En definitiva, lo que Meursault hace, dejándose llevar por unos derroteros o por otros sin importarle las intenciones ni las consecuencias de sus motivadores, obviando toda valoración que vaya más allá de lo exigido por sus inocentes instintos o impulsos, no es sino desencantar el mundo, vaciarlo de sentido, tal y como hace la ciencia moderna, cosificando y desvivificando lo que bajo otros criterios de interpretación es rico en matices, posibilidades y valores. La cuestión está en que la ciencia es eso, ciencia, y Meursault, un ser humano, y si la ciencia, como instrumento humano, puede permitirse el lujo de obviar los múltiples sentidos de la vida, Meursault sufre las consecuencias de ello.

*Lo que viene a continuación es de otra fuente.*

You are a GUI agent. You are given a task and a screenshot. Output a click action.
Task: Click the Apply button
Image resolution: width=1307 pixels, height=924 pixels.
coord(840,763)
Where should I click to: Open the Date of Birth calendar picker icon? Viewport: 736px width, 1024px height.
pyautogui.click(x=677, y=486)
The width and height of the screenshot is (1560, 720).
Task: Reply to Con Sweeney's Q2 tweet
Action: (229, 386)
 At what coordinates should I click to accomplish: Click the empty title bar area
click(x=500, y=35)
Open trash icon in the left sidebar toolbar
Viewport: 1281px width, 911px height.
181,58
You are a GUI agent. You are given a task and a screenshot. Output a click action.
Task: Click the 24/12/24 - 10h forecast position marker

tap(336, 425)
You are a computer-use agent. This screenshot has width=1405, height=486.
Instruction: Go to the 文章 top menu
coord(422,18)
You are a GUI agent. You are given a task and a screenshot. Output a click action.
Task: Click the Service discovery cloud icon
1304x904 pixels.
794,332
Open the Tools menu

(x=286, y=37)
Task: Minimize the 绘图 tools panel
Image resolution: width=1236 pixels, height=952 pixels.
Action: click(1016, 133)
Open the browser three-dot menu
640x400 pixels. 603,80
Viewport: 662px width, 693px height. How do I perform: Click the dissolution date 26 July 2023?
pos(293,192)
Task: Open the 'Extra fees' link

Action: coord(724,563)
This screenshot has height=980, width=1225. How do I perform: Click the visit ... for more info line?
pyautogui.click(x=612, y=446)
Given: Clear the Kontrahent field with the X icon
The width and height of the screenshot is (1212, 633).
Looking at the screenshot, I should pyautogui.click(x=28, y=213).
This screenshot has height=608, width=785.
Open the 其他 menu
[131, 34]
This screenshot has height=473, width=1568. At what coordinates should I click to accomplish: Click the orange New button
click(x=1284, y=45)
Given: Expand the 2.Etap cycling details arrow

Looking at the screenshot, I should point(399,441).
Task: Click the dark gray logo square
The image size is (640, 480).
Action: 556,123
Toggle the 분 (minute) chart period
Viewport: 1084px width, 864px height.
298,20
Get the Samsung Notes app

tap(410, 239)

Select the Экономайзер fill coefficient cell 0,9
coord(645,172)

Curioso es que tales consecuencias no sean la infelicidad, el deseo de la muerte o la desesperanza, en absoluto, Mersault es un hombre simple, no alegre, pero tampoco triste en sus circustancias, muerto en cierto sentido, pero anhelante de ingestar la próxima cena. La última consecuencia que de su personalidad deviene es, sin embargo, el desprecio, el odio de aquellos que no pueden comprenderle y que no pueden permitir que su carencia de valores acompañe la acción de los miembros de su comunidad, ya sea por miedo, sincera repugnancia, o inconsciente envidia.

La vida amoral e indiferente de Mersault resulta recomendable, como motivo literario, para autores como Camus, quien supo aprovecharla para fabricar una narración que en su latente angustia se muestra repleta de esa llana belleza que los existencialistas, como hábiles fotógrafos, supieron capturar de las situaciones más banales, otorgando valor (en un contexto de desvalorización que Meursault metaforiza) a lo que hasta ahora había quedado excluído de la ortodoxia y el dogma, desde la más sabia subjetividad. Sin embargo, fuera de su utilización poética o filosófica (materias poco alejadas), el comportamiento nihilista de este singular personaje novelesco, no lo recomiendo a nadie, si acaso es posible llevarlo a la práctica.

Como Camus plantea en sus escritos y reflexiones sobre el mito de Sísifo, personaje mitológico que es castigado por los dioses a empujar un pesado peñasco hasta la cima de una colina para lanzarlo al vacío y volverlo a arrastrar eternamente, el absurdo de la existencia, su ausencia de sentido, su tragedia, aquella que los antiguos griegos y el arqueólogo Nietzsche supieron subrayar, es también asumible, soportable, y...agradable. Dice Camus:

"Dejo a Sísifo al pie de la montaña. Se vuelve a encontrar siempre con su carga. Pero Sísifo enseña la fidelidad superior que niega a los dioses y levanta las rocas. Él también juzga que todo está bien. Este universo, desde ahora sin amo, no le parece estéril ni fútil. Cada uno de los granos de esta piedra, cada destello mineral de esta montaña llena de oscuridad, forman por sí solo un mundo. El peso mismo de la roca hacia la cumbre basta para llenar el corazón de un hombre.

Hay que imaginarse a Sísifo feliz."

También Meursault era feliz, no entendiendo lo bueno o lo malo, ni el amor o el odio, consciente, como declara al párroco, de la vacuidad de su mundo, del ateo absurdo de la existencia, pero despreocupado, nadando en la playa argelina, junto a la atractiva Marie, cuyos besos de vez en cuando añora, y deseando, en sus últimos momentos, el reconocimiento, aunque sea este mediado por el desprecio y el asco, que le retenga de la absoluta soledad, y aleje la conciencia de la terrible nada que es la muerte.

Nosotros, hasta de la nada, y la perspectiva de muerte, como del sinsentido, podemos hacer un mundo, una narración, una vida, una felicidad. Y arrastrar eternamente la pesada piedra, en ocasiones con dolor y pesadumbre , en otras, con fulgurante alegría.